◆ BRIEF
Starting with the line containing "Where should I click to: Confirm" and going on through the line containing "Click the left-axis", return the lines of the data below exactly, and only those.
----
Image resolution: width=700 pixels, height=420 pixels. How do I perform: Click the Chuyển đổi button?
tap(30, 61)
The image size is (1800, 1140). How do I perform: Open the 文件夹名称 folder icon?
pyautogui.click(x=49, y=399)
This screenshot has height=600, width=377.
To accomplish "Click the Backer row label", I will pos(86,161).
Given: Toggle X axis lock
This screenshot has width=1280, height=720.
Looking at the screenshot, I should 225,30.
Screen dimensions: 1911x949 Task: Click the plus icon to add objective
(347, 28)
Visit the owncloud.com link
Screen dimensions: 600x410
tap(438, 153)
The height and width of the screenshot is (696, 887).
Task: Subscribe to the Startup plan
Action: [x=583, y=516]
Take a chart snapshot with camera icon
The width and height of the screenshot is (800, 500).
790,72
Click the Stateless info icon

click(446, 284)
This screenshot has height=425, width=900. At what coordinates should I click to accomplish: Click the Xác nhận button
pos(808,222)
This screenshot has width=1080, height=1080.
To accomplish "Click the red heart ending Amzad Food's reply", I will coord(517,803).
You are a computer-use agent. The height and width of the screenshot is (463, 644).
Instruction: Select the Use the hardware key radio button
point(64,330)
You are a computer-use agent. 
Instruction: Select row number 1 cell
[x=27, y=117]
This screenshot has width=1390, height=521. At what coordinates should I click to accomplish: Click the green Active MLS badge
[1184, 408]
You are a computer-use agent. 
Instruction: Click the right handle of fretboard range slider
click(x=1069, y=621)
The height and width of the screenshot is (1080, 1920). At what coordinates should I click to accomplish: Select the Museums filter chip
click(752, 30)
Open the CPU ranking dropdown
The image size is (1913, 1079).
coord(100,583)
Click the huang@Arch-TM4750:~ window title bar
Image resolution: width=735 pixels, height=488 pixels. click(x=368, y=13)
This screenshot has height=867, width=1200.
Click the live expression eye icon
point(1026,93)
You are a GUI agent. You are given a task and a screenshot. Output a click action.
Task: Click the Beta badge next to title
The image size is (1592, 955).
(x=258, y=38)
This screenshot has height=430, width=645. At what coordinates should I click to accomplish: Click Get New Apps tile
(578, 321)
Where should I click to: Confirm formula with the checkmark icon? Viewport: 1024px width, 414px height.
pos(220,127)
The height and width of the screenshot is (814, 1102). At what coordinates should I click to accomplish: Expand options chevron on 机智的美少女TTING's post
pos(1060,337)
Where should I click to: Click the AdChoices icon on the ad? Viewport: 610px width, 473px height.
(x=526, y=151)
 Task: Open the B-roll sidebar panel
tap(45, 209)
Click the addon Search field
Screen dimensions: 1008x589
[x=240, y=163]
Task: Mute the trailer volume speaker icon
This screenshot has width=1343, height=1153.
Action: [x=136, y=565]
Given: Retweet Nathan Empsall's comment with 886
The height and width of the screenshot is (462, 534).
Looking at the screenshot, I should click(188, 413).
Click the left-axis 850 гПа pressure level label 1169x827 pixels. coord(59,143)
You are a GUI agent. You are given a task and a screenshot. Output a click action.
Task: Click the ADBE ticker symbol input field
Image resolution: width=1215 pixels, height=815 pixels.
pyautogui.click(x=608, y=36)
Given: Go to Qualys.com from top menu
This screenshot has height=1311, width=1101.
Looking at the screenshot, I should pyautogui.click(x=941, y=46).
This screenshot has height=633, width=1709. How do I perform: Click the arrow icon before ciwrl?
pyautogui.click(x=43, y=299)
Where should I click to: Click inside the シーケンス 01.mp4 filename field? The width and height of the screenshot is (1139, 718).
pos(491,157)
----
◆ FINISHED EXERCISE
Where should I click to: Confirm formula with the checkmark icon? Viewport: 1024px width, 414px height.
pos(220,127)
The height and width of the screenshot is (814, 1102). At what coordinates should I click to accomplish: Expand options chevron on 机智的美少女TTING's post
pos(1060,337)
Where should I click to: Click the AdChoices icon on the ad? Viewport: 610px width, 473px height.
(x=526, y=151)
 Task: Open the B-roll sidebar panel
tap(45, 209)
Click the addon Search field
Screen dimensions: 1008x589
[x=240, y=163]
Task: Mute the trailer volume speaker icon
This screenshot has width=1343, height=1153.
Action: [x=136, y=565]
Given: Retweet Nathan Empsall's comment with 886
The height and width of the screenshot is (462, 534).
Looking at the screenshot, I should click(188, 413).
Click the left-axis 850 гПа pressure level label 1169x827 pixels. coord(59,143)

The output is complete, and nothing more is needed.